Tajikistan received duty-free Russian light refined fuels (gasoline, kerosene and aviation fuel) until mid-2010. The sudden introduction of tariffs then pushed prices at the pump (or the rusting tin funnel, as is often the case in Tajikistan) up 30 percent and fomented fears Russia was playing the same game it honed with Bakiyev. In December, however, officials from both sides announced they had almost worked out a deal to resume duty-free imports. Now, those tariffs are not disappearing, but increasing by an extra 5.3 percent.
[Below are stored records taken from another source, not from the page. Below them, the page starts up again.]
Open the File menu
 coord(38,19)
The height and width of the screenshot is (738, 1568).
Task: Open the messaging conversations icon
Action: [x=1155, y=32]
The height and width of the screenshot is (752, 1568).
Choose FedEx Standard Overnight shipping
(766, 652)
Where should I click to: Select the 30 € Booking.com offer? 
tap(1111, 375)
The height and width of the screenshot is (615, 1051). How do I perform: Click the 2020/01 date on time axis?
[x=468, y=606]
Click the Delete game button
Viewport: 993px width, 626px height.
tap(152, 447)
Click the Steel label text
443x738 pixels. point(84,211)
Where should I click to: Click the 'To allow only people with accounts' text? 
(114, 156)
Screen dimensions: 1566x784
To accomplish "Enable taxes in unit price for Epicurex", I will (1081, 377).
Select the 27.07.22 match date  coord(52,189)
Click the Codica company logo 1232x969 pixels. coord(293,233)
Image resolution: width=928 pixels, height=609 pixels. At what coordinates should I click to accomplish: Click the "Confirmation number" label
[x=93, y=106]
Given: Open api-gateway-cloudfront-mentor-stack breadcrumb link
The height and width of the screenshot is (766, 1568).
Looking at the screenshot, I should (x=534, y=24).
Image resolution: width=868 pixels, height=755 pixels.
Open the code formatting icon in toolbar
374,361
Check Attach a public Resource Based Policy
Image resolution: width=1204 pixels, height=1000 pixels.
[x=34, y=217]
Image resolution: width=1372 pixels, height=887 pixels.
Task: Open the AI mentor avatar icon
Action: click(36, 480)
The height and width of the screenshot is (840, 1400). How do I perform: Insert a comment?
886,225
So analysts in Tajikistan are asking: What is Moscow bargaining for? The Kremlin has made no secret of its frustration with President Emomali Rakhmon’s unenthusiastic attempts to seal off the 1,300-kilometer border with Afghanistan, through which Russia complains that 60 percent of the narcotics on its streets initially pass. In fact, in the past year a steady flow of top officials have announced that Russia would like to take control of the entire border, which had been the case until 2005.
Lately, negotiations on what to do with the handful of Russian border advisors still in Tajikistan have been slow going. Tajikistan’s former Minister of Economic Development and Trade, Davlat Usmon, says the tariffs are Russia’s way of pressing Dushanbe to keep the advisors around.
Dushanbe is also slow to announce who will use the recently refurbished Ayni airbase. The Foreign Ministry has said it is negotiating only with Russia, but Usmon suggests Tajik authorities are holding out for a higher bidder, such as the United States. Russia currently has three basing facilities in Tajikistan, under the 201st Motorized Rifle Division, stationed for free. Whenever he has the opportunity, President Rakhmon asks for rent, a suggestion Russian officials usually laugh off with a caustic reminder that the one million or so migrant workers Tajikistan sends to Russia could suddenly need visas.
One Tajik analyst told Asia Plus that Moscow wants a greater show of loyalty, as it is getting from Kyrgyzstan. Chances are he's right. Moscow has concrete interests on the ground in Tajikistan and it wants no one to forget who’s the boss in Central Asia.